Anderson, who segued from teaching math at Pasadena High School to take the position last May, is on a mission to save $1 million in a single year through rebates and energy saving efforts at the district’s 29 school sites. In a presentation Tuesday before PUSD’s Facilities Subcommittee, Anderson reported a total of $398,367 worth of costs had been avoided in six months time.
Cost avoidance is different from concrete savings, Anderson explained. For example, if last year the district paid $10 for 1 kilowatt of power and used 10 kilowatts, the cost would be $100. And then, say, this year the rate hiked to $11, but with the energy saving efforts in place, the district used only 9 kilowatts — its concrete savings would be only $1, but its cost avoidance would be $11, the difference between what it would have spent for the old usage at the new rate and what it actually had to pay.

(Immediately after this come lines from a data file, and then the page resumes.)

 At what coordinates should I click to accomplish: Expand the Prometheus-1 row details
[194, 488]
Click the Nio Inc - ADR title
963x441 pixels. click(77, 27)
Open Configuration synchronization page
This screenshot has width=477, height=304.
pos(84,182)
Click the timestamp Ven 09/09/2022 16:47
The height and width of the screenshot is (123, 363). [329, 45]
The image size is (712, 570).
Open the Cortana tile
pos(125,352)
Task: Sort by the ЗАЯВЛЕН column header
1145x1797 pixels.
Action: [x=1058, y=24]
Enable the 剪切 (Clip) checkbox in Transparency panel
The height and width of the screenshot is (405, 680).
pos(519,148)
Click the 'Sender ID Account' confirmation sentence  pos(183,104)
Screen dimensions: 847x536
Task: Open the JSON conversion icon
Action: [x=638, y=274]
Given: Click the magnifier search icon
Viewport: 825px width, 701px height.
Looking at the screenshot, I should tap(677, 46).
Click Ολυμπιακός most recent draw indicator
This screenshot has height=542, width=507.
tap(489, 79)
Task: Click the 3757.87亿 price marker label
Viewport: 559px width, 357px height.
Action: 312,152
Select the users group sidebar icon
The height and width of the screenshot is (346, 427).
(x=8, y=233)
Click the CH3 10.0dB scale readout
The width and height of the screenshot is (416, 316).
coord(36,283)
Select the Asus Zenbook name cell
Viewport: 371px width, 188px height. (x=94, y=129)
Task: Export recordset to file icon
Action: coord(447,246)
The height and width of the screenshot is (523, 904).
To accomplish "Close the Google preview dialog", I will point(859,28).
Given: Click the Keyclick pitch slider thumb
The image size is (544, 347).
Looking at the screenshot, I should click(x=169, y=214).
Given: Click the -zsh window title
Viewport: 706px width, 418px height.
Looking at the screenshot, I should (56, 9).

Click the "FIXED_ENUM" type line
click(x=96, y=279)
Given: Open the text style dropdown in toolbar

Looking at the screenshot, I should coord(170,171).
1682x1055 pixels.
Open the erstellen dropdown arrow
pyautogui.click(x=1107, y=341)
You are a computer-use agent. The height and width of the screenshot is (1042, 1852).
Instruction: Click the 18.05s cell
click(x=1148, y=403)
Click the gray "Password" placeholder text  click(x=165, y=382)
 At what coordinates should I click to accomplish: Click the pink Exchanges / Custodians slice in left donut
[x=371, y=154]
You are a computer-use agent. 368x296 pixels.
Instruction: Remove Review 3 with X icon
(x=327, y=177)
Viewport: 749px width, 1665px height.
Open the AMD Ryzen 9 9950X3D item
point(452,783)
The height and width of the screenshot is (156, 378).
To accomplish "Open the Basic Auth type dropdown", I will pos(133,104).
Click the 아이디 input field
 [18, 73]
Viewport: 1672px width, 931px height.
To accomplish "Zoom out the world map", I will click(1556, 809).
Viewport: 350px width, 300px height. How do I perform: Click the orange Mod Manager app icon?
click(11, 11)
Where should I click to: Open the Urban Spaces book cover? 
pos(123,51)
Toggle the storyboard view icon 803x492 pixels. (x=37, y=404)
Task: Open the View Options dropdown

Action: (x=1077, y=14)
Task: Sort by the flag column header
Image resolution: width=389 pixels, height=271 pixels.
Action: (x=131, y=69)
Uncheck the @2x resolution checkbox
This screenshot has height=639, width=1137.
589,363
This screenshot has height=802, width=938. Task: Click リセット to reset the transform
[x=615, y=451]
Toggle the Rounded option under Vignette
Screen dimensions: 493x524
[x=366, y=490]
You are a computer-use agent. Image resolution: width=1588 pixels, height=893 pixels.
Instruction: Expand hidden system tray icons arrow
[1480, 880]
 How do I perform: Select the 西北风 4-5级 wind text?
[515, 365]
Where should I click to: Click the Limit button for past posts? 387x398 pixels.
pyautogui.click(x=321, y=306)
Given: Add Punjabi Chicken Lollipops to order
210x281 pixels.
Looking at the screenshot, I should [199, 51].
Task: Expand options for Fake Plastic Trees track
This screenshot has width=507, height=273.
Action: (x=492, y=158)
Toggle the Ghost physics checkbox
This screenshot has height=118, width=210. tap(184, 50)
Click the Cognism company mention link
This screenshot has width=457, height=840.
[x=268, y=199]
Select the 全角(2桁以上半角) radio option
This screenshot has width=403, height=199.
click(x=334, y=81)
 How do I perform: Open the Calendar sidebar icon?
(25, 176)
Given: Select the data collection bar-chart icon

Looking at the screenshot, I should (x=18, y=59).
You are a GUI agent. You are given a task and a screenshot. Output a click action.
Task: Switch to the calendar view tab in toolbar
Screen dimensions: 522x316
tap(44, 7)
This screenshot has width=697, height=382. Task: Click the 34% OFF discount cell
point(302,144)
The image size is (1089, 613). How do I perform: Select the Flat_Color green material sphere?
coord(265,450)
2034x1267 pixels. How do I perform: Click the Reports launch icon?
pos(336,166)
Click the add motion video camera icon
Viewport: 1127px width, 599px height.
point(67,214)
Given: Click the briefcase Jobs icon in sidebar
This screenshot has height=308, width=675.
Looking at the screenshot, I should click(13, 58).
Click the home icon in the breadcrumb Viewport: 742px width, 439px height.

Anderson earned PUSD an additional $19,513 in low energy rebates for guaranteeing unused school buildings would remain in a low-use state throughout last summer. When the totals from a full, one-year cycle are released this fall, Anderson expects the district will have gained nearly $80,000 in rebates.
During the six-month reporting period, Pasadena Unified reduced its energy consumption by an equivalent of 846 metric tons of carbon dioxide, Anderson reported. The impact of that is roughly the same as removing 152 passenger cars from roads for one full year, or the amount of carbon dioxide mitigated by 21,646 trees in a decade.
“I like to think of [the reduction] in terms of trees instead of cars, because every time I get on the 110 Freeway, I think 152 of you guys shouldn’t be here,” Anderson joked.
Still too tentative to express outright confidence in the $1-million goal, Anderson says he’s optimistic, but realizes the program will only be as successful as the teachers, administrators and staff who commit to policing their own energy use.
“It’s my job is to tell people they can’t do whatever they want to do anymore,” he said. “It’s like I’m the Grinch or something, so I expected some pushback. But most people understand what I do and why I do it.”